Gerald shrugged. He said:

“I shall therefore be resistless. I shall compel him to restore into general circulation the Dirghic mythology, after having amply repaired whatsoever damage he may have done to it, and then I shall assume, in addition to his throne, my proper station as a culture hero and a sun deity and a Savior in that mythology. So the affair is, virtually, settled: we may now turn to other matters: and in return for the gracious aid afforded by your large wisdom, I will make in your honor a sonnet.”

“It is a very beautiful sonnet,—consisting of fourteen decasyllabic lines, expressing two phases of a single thought or sentiment,” said Evaine the Fox-Spirit,—“and I am proud to have inspired it.”

“You forget,” said Gerald, “that I have not yet recited my sonnet. I will now do so.”

And he did.

But his voice was so shaken with emotion that, when he had completed the octave, he paused, because it was never within Gerald’s power to resist the beauty of a sublime thought when it was thus adequately expressed in flawless verse. So for an instant he stayed silent.

He caught up the lovely hands of Evaine the Fox-Spirit, and as he pressed them to his trembling lips he noted that these hands smelled like hops drying in the sun. It seemed to him exceedingly pitiful he had given that promise to Tenjo. It seemed to him there was a certain sameness in the dear women who made colorful the Marches of Antan, and, to some extent, a similarity in their more intimate love passages with Fair-haired Hoo, the Helper and Preserver. He found it depressing to reflect that destruction waited, so very near, for so much loveliness. He found it perfectly dreadful to foreknow that he would often regret this omniscient Evaine and her fine stores of useful information, once he had kept the divine word given to Tenjo, and had put an end to her living before she could do any further damage to the men of Lytreia.

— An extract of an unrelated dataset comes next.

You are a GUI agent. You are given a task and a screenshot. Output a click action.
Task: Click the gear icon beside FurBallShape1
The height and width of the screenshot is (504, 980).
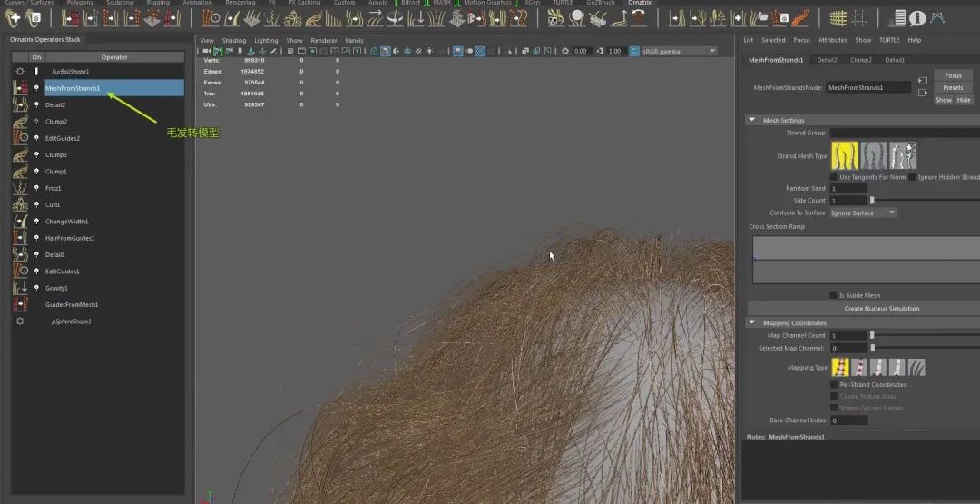[x=20, y=71]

Gods ought to abstain from all love-affairs: for through love alone might a god look to be wounded,—upon rainy Sunday afternoons, perhaps, or after drinking a bit more than was good for one,—to be wounded, at such unavoidable seasons of low vitality, with recurrent, plaguing memories of his mortal playthings, so dear, so very dear, and so soon reft away from his immortal arms, irrevocably....

After these cursory reflections, Gerald sighed, and—with the thoughtful commentary that, since this was a Miltonic sonnet, his poem here went on with the same sentence,—he continued his reciting.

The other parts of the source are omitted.